### Assignment
In the material below, pictures must be dropped. Repeat exactly, and only, the lines from the line with "Screen dimensions: 588x368" to the line with "Click the 报警复位 alarm reset button", both ends included.

### Dataset records
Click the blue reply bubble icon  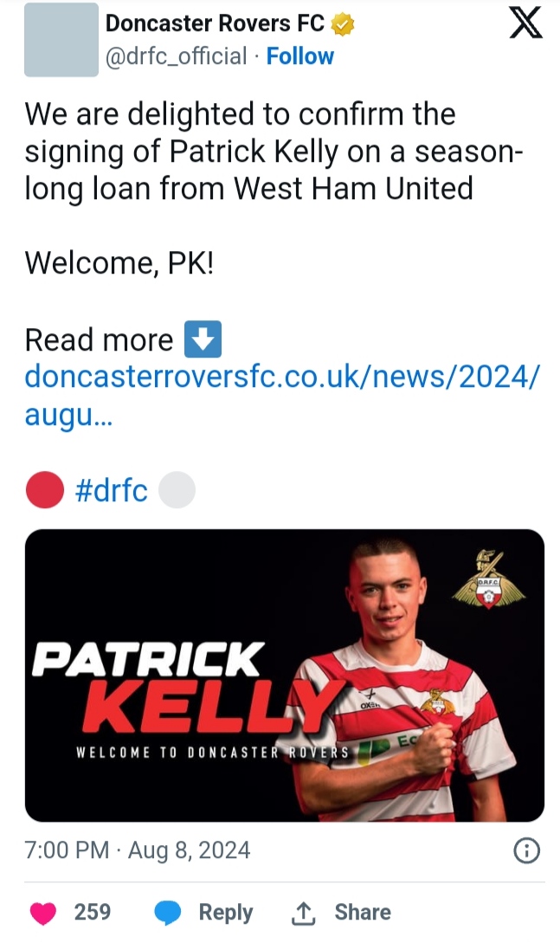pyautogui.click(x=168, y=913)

==

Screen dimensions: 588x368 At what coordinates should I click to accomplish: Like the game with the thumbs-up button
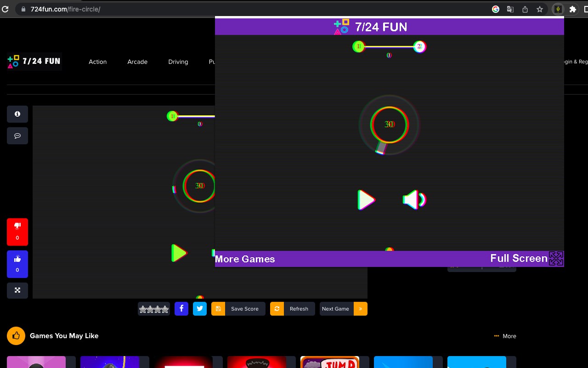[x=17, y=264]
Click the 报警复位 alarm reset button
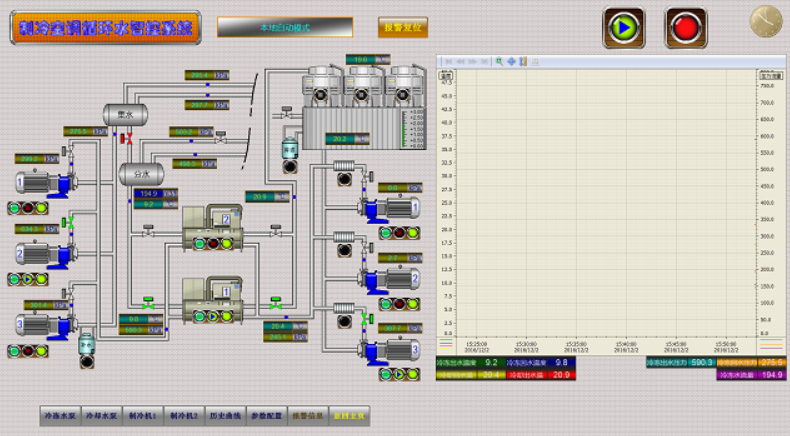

==

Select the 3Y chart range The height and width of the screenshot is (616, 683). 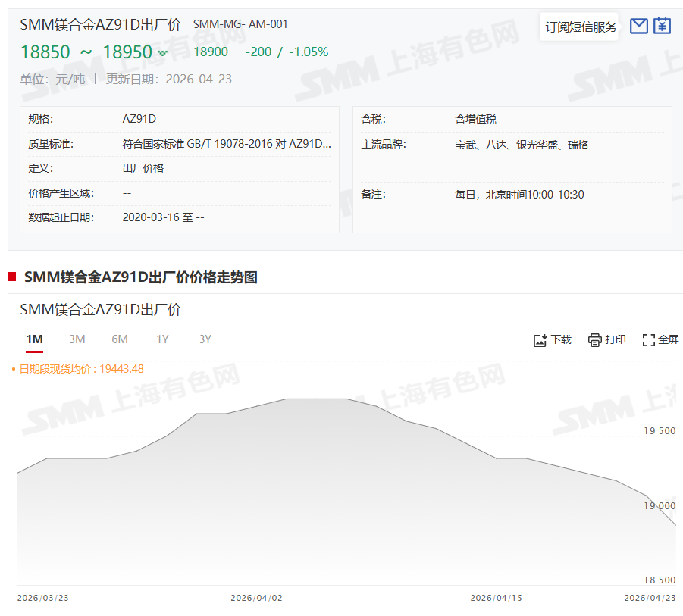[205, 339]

### Problem solution
Screen dimensions: 588x368 At what coordinates should I click to accomplish: Like the game with the thumbs-up button
[x=17, y=264]
Click the 报警复位 alarm reset button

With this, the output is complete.